#### GOAL OF THE EXERCISE:
Arrange the lines of the records below as a Markdown table with the columns "Row" and "Line," starting at the line that contains "Screen dimensions: 1568x587" and continuing through the end of the records, and omit blank lines. Leave the pictures out of the answer.

Items from a dataset:

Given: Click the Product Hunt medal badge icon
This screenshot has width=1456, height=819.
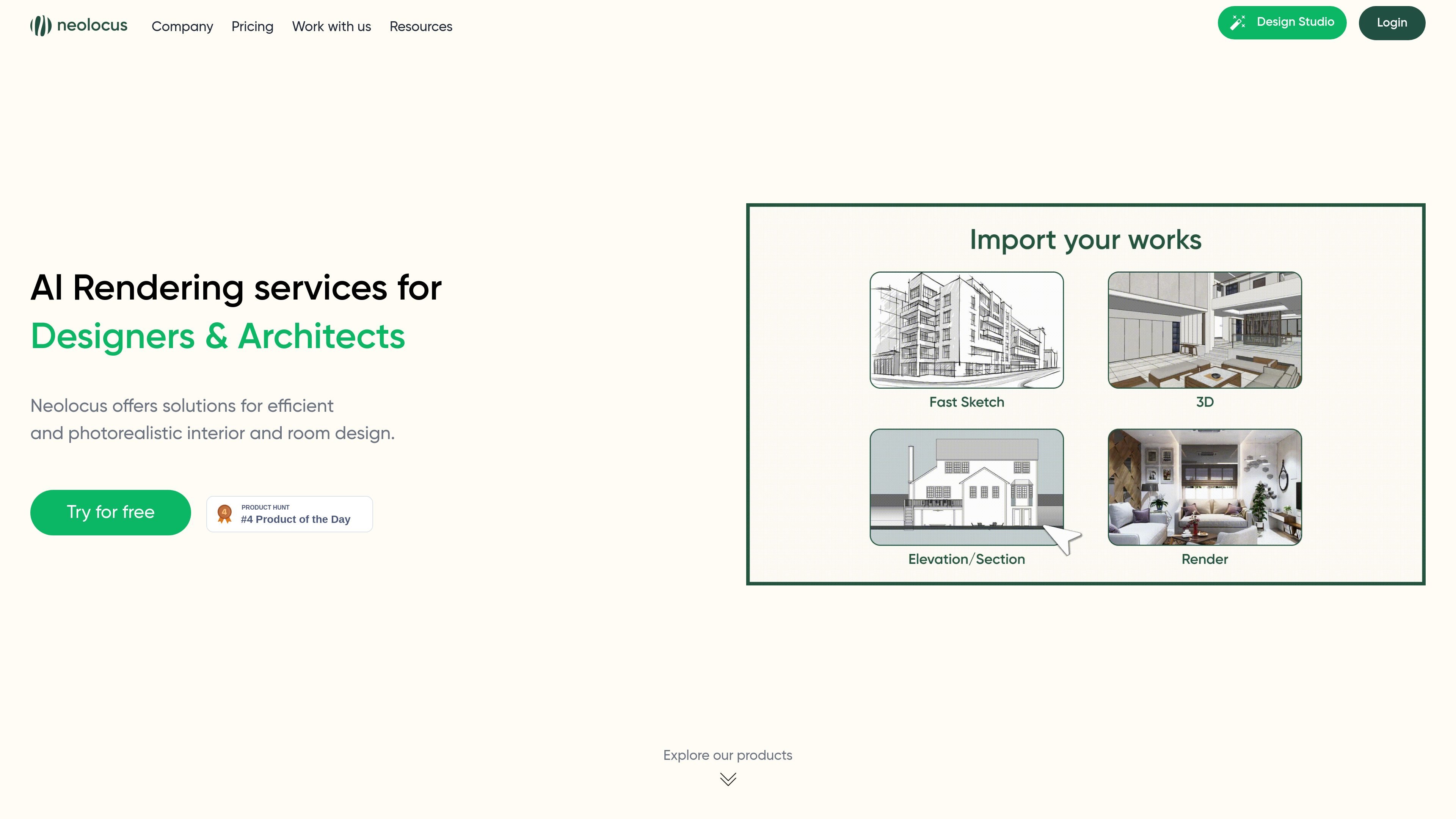Looking at the screenshot, I should [224, 514].
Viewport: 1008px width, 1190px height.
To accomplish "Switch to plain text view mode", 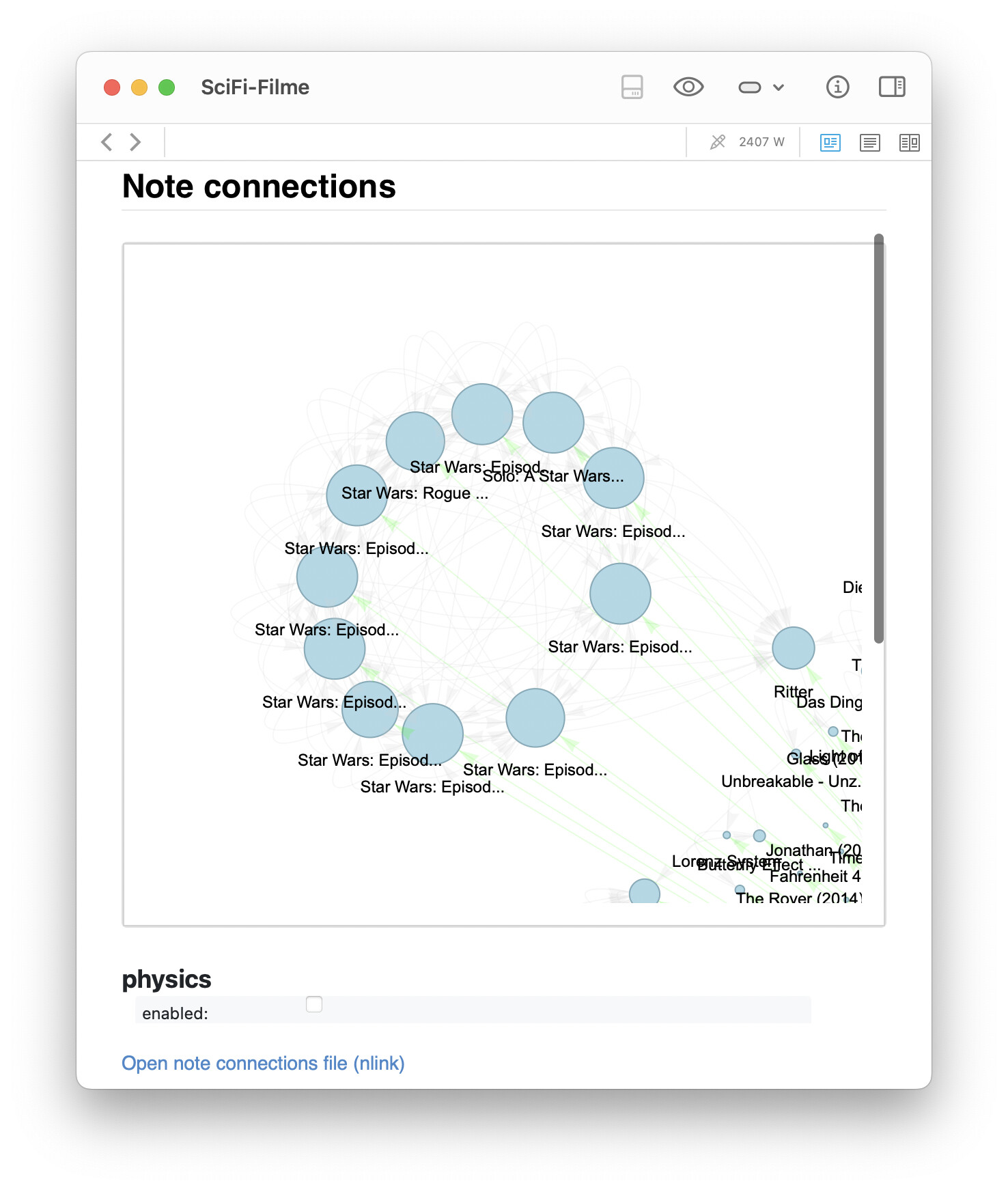I will coord(870,142).
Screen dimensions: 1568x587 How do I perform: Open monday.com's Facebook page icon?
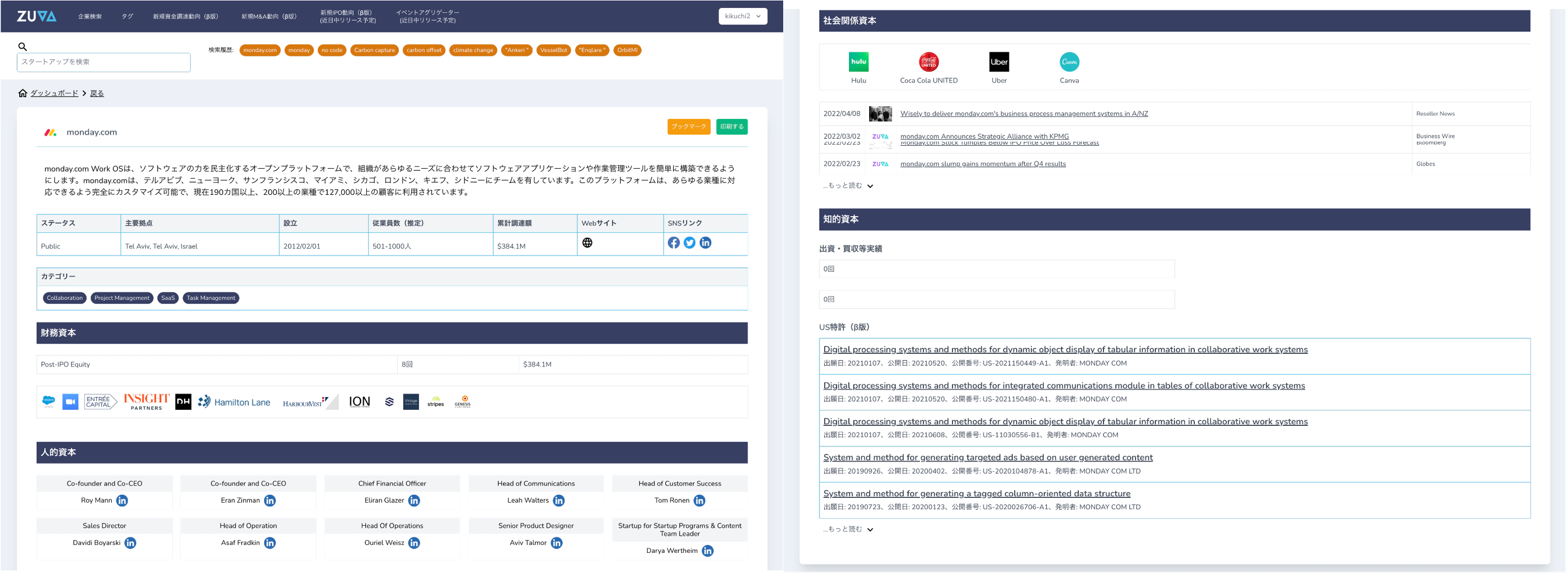click(x=673, y=243)
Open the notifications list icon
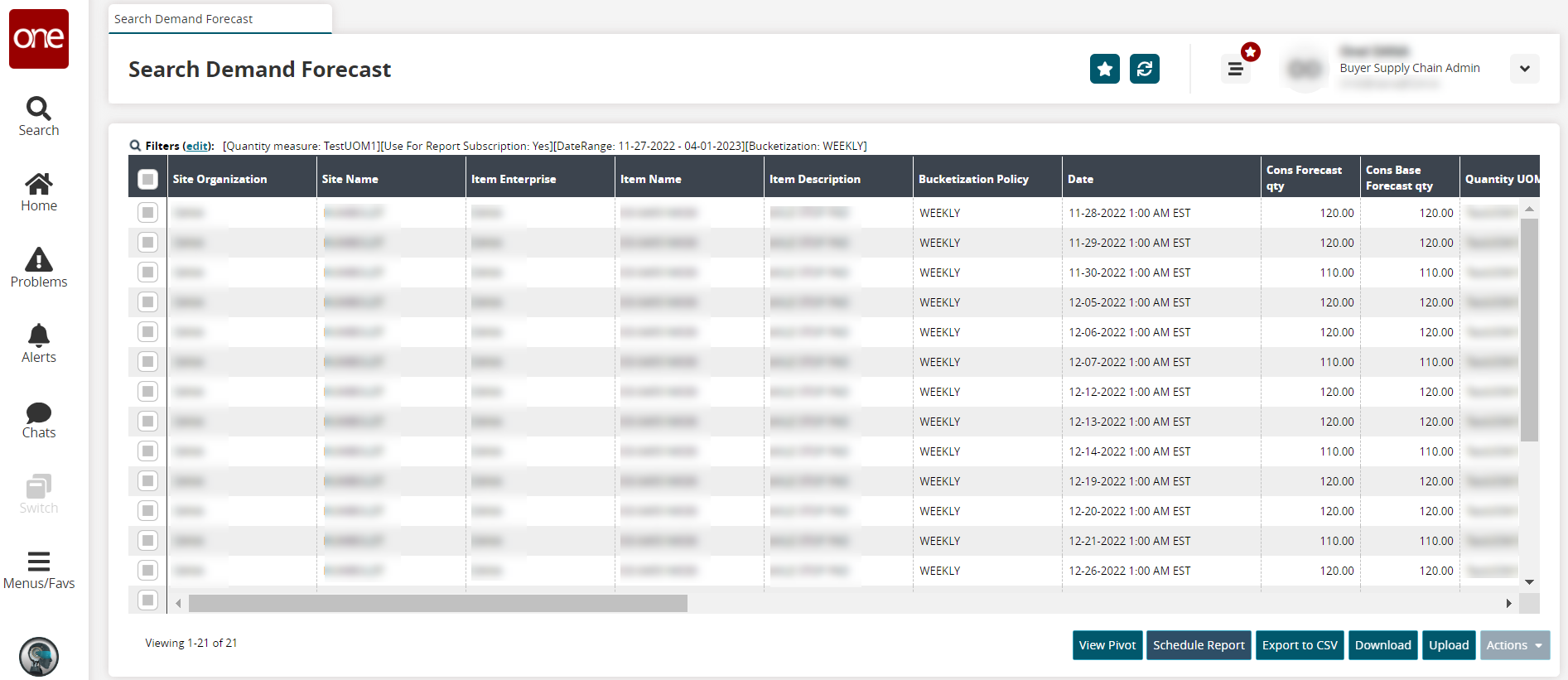The height and width of the screenshot is (680, 1568). 1235,70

#### REPLY:
| Row | Line |
|---|---|
| 1 | Screen dimensions: 1568x587 How do I perform: Open monday.com's Facebook page icon? |
| 2 | click(x=673, y=243) |
| 3 | Open the notifications list icon |
| 4 | The height and width of the screenshot is (680, 1568). 1235,70 |